[Source material]:
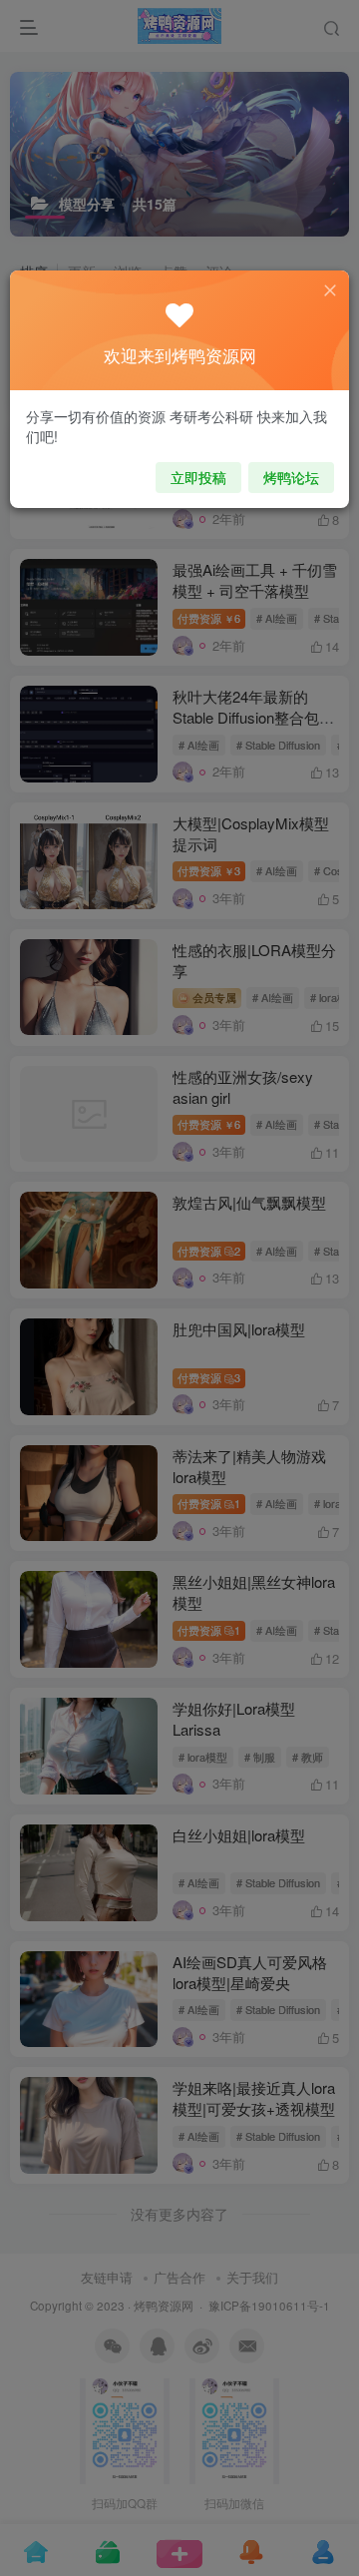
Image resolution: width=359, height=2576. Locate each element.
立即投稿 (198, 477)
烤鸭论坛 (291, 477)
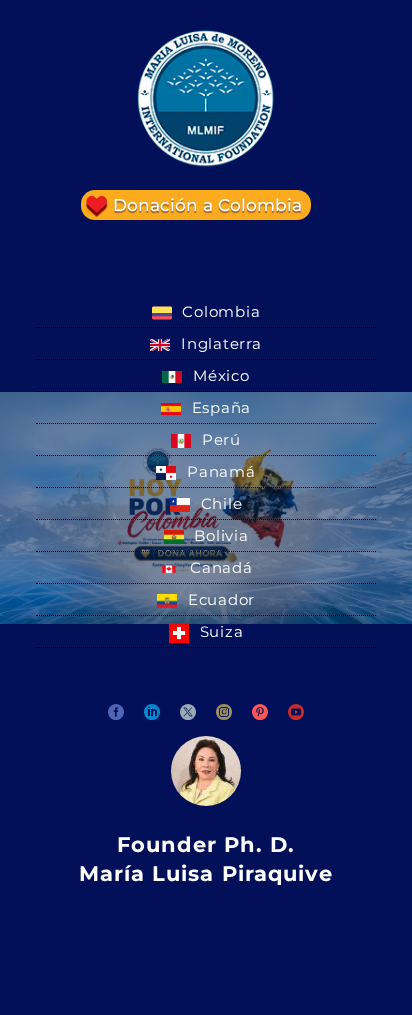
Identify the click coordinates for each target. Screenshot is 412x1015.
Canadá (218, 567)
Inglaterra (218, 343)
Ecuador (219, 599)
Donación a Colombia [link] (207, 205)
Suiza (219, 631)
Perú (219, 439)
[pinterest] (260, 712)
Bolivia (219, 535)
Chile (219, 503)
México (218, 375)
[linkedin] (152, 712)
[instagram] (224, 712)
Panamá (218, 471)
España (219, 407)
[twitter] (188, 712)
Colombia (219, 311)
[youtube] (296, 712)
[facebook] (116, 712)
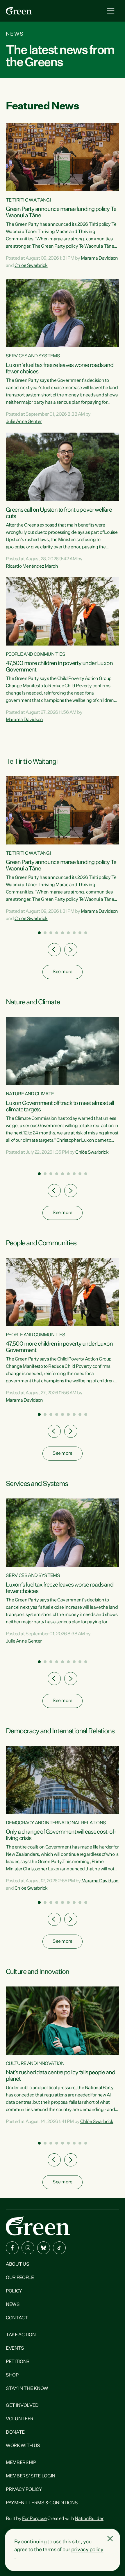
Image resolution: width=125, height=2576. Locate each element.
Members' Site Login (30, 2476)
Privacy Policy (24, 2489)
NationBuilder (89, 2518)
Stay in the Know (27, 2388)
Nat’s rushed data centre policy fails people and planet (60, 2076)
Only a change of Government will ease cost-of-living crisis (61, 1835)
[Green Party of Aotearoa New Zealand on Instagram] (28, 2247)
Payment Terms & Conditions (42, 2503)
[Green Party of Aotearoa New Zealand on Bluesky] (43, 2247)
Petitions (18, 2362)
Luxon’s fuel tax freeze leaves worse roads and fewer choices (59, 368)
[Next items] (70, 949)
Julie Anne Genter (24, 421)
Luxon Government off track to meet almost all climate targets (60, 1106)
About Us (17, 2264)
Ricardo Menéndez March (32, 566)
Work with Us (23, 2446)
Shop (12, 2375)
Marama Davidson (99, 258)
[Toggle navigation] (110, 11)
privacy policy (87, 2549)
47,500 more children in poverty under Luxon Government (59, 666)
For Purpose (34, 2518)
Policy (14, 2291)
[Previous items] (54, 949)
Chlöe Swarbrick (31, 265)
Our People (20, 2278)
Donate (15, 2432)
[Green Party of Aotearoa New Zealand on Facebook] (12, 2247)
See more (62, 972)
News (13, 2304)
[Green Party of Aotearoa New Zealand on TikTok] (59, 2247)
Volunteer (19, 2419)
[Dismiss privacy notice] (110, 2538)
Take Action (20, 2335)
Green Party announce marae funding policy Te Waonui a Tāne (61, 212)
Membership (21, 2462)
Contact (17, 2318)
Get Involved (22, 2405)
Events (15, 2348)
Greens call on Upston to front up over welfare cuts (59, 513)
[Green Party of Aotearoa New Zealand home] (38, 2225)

[Task directions]: Please give again the lines above between the line holding "privacy policy (87, 2549)" and the line holding "Events (15, 2348)", inclusive, exactly as they are and with nothing added.

[Solution to the problem]:
privacy policy (87, 2549)
47,500 more children in poverty under Luxon Government (59, 666)
For Purpose (34, 2518)
Policy (14, 2291)
[Previous items] (54, 949)
Chlöe Swarbrick (31, 265)
Our People (20, 2278)
Donate (15, 2432)
[Green Party of Aotearoa New Zealand on Facebook] (12, 2247)
See more (62, 972)
News (13, 2304)
[Green Party of Aotearoa New Zealand on TikTok] (59, 2247)
Volunteer (19, 2419)
[Dismiss privacy notice] (110, 2538)
Take Action (20, 2335)
Green Party announce marae funding policy Te Waonui a Tāne (61, 212)
Membership (21, 2462)
Contact (17, 2318)
Get Involved (22, 2405)
Events (15, 2348)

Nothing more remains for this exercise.